| Set-IntSpan-Island documentation | Contained in the Set-IntSpan-Island distribution. |
Set::IntSpan::Island - extension for Set::IntSpan to handle islands, holes and covers
use Set::IntSpan::Island;
# inherits normal behaviour from Set::IntSpan
$set = Set::IntSpan::Island->new( $set_spec );
# special pair input creates a span a-b
$set = Set::IntSpan::Island->new( $a,$b );
# equivalent to $set->cardinality($another_set)->size;
if ($set->overlap( $another_set )) { ... }
# distance between spans is negative if spans overlap, positive if not
$distance = $set->distance( $another_set );
# remove islands whose size is smaller than $minsize
$new_set = $set->excise( $minsize );
# remove islands whose size is found in the set $sizes_set,
$new_set = $set->excise( $sizes_set );
# all islands sized <= 10 removed
$new_set = $set->excise( Set::IntSpan( "(-10" ) );
# all islands sized >= 10 removed
$new_set = $set->excise( Set::IntSpan( "10-)" ) );
# all islands of size between 2-5 removed
$new_set = $set->excise( Set::IntSpan( "2-5" ) );
# remove islands larger than $maxlength
$set = $set->excise_large( $minlength );
# fill holes up to $maxsize
$set = $set->fill( $maxsize );
# fill holes whose size is found in the set $sizes_set
$set = $set->fill( $sizes_set);
# all holes sizes <= 10 filled
$set = $set->fill( Set::IntSpan( "(-10" ) );
# all holes sizes >= 10 filled
$set = $set->fill( Set::IntSpan( "10-)" ) );
# all holes sizes 2-5 filled
$set = $set->fill( Set::IntSpan( "2-5" ) );
# return a set composed of islands of $set that overlap $another_set
$set = $set->find_island( $another_set );
# return a set composed of the nearest non-overlapping island(s) to $another_set
$set = $set->nearest_island( $another_set );
# construct a list of covers by exhaustively intersecting all sets
@covers = Set::IntSpan::Island->extract_covers( { id1=>$set1, id2=>set2, ... } );
for $cover (@covers) {
($coverset,@ids) = ($cover->[0], @{$cover->[1]});
print "cover",$coverset->run_list,"contains sets",join(",",@ids);
}
This module extends the Set::IntSpan module by Steve McDougall. It
implementing methods that are specific to islands, holes and
covers. Set::IntSpan::Island inherits from Set::IntSpan.

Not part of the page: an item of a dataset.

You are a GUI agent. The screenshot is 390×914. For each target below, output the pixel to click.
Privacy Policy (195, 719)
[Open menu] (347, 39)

An integer set, as represented by Set::IntSpan, is a collection of
islands (or spans) on the number line
...-----xxxx----xxxxxxxx---xxxxxxxx---xx---x----....
Holes are regions not in the set that fall between adjacent spans. For example, the integer set above is composed of 5 islands and 4 holes. The two infinite regions on either side of the set are not counted as holes within the context of this module.
Constructs a set using the set specification as supported by Set::IntSpan.
Extension to Set::IntSpan new method, this double-argument
version creates a set formed by the range a-b. This is equivalent to
$set = Set::IntSpan::Island->new("$a-$b")
but permits initialization from a list instead of a string. The arguments $a and $b are expected to be integers - any decimal component will be truncated.
new(1.2,2.9) equivalent to new(1,2)
Creates a copy of $set. Also accessible using $set-duplicate()>;
Same as clone().
Returns the size of intersection of two sets. Equivalent to
$set->intersect( $another_set )->size;
The returned value is either 0 (if the sets do not overlap) or positive (if they do).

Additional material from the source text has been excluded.